Avec Addendum, on a l’affirmation de cette esthétique 2.0 de Maus. Prise sans contexte, sa musique est drôle, enfantine, naïve, même « cringe ». Par bouts, ça donne un peu l’impression d’écouter du François Pérusse beaucoup trop assumé (c’est-à-dire les 20 dernières secondes de Dumpster Baby). Il est assez ardu de jouer avec une dimension humoristique en musique, et c’est entre autres pourquoi je soutiens qu’il devient peut-être trop difficile d’apprécier ce que Maus veut faire ressortir dans sa musique. Souvent, l’humour désamorce trop le propos (j’en ai déjà parlé au Canal avec Igorrr, et je pense la même chose pour Frank Zappa ou Satie par exemple), et on sait tous que du propos il y en a en masse en arrière de son œuvre.

Je me permets de dire que je crois qu’il ne réussit pas tout à fait à faire ce qu’il veut avec sa musique. On l’entend, dans des entrevues, dire que sa musique ne réfère pas aux années ‘80 sous prétexte qu’il n’en a jamais écouté, qu’il écoutait Nirvana… Mais ce qui semble connoté, c’est le son des synthés et des boîtes à rythmes, qui sont très peu variés et peu travaillés. C’est d’ailleurs pourquoi ça sonne comme les « eighties »; les synthés étaient si nouveaux dans ce temps-là que la majorité des artistes ne se donnaient pas la peine de personnaliser leur son (ou ne le pouvaient pas, à cause de leurs instruments) comme on peut facilement le faire aujourd’hui avec n’importe quel synthétiseur, autant logiciel qu’analogique. Donc, selon moi, Maus pourrait mieux faire passer son propos sans cette connotation inévitable en travaillant mieux la plasticité de son œuvre, tout en gardant la majeure partie de son esthétique, qui est grandement tributaire des effets excessifs sur sa voix, des modes médiévaux, des patrons rythmiques qu’il utilise et des paroles répétitives, ambiguës et vagues. Fin de mon éditorial.

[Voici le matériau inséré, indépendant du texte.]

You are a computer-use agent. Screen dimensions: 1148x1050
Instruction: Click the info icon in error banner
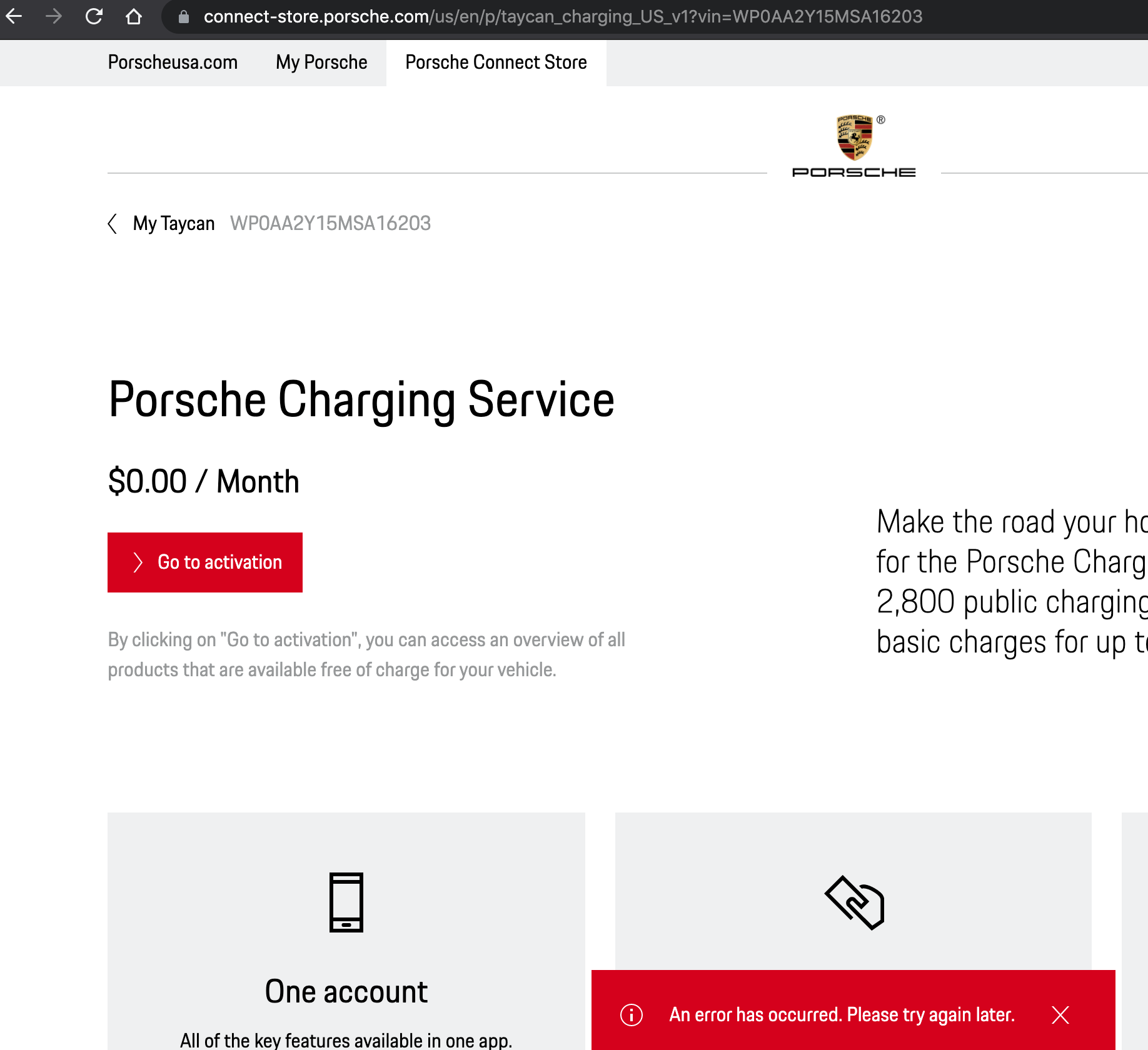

Mais assez parlé de son esthétique « rétrodystopienne politisée »; qu’en est-il de la musique? Eh bien, comme je l’ai dit plus haut, on reste dans la même lignée que We Must Become et Screen Memories; les mêmes progressions modales ambiguës, les petites basses « kraut », les voix monastiques noyées dans le délai, les rythmes New Wave et les petites « catch phrases » rappelant les slogans de la musique industrielle. Le son John Maus est rendu rodé à souhait, au point où c’est presque un style en soi — certains invoquent la pop hypnagogique —, bien que Maus la récuse, et c’est là où il a le mieux réussi à incarner le paradigme pop. À la limite, on changerait les pièces de place entre les trois derniers albums, et personne ne s’en rendrait compte. Encore une fois, c’est un point de plus pour ce que Maus veut faire, mais un point de moins pour la musique.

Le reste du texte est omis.